Ein kluger Mann hat einmal gesagt, dass das Wissen zuerst ein Stein sei, mit dem man prächtig auf andere werfen kann. Zuletzt aber handle es sich um einen Fels, der einen begräbt. Diese Vermutung findet sich auf geradezu exemplarische Weise immer auch in der Rockmusik bestätigt. Ein Genre, in dem es seit Jahren und Jahrzehnten immer auch mehr darum geht, das Gedächtnis und weniger den Geist zu gebrauchen. Immerhin ist man mit Gitarre, Bass und Schlagzeug im Zeichen des normativen Viervierteltakts schon längst nicht nur zwei oder drei Mal an derselben Stelle vorbeigekommen.

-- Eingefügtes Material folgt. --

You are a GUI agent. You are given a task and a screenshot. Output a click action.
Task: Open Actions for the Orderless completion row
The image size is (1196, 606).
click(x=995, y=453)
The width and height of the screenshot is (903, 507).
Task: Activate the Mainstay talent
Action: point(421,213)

Im Rock geht es im dritten Jahrtausend vor allem darum zu kaschieren, dass hier schon wieder jemand zum mindestens 13. Mal an derselben Stelle vorbeikommt. Unter der vom Münchner Schriftsteller Helmut Krausser aufgestellten Maxime "Hic Hades, hic Olympos" versuchen sich jetzt auch die großartigen US-Südstaaten-Landeier Kings of Leon auf ihrem neuen, ihrem zweiten Album ,,Aha Shake Heartbreak" an einer übermächtigen Vorgabe. Nach dem viel gelobten Debüt "Youth and young Manhood" prescht das aus drei Brüdern und einem Cousin bestehende Familienunternehmen aus Tennessee mit einer möglicherweise nicht ganz wasserdichten Biografie als gottesfürchtige Nachkommen eines herumstreunenden Wanderpredigers im Gepäck auf einem schmalen Grad zwischen Verdammnis und Erlösung, zwischen Schaden und Spott und uneingeschränkter Bewunderung dahin. Und mit ihrer hier auf zwölf Songs verteilten Sichtung alter Errungenschaften der südlich geprägten US-Rockmusik der alten und ältesten Schule gelingt Chaleb, Nathan, Jared und Matthew Followill dabei tatsächlich einer der gewaltigsten Luftsprünge im derzeit wieder vital wie früher dastehenden Genre der jugendlich bewegten Gitarrenmusik. Neben den aktuellen Arbeiten von so unterschiedlichen Bands wie Interpol, Franz Ferdinand oder Mando Diao oder auch den wild-schneidigen schwedischen Anzugrockern The Hives muss "Aha Shake Heartbreak" heuer sicherlich als Höhepunkt in diesem Marktsegment gewertet werden.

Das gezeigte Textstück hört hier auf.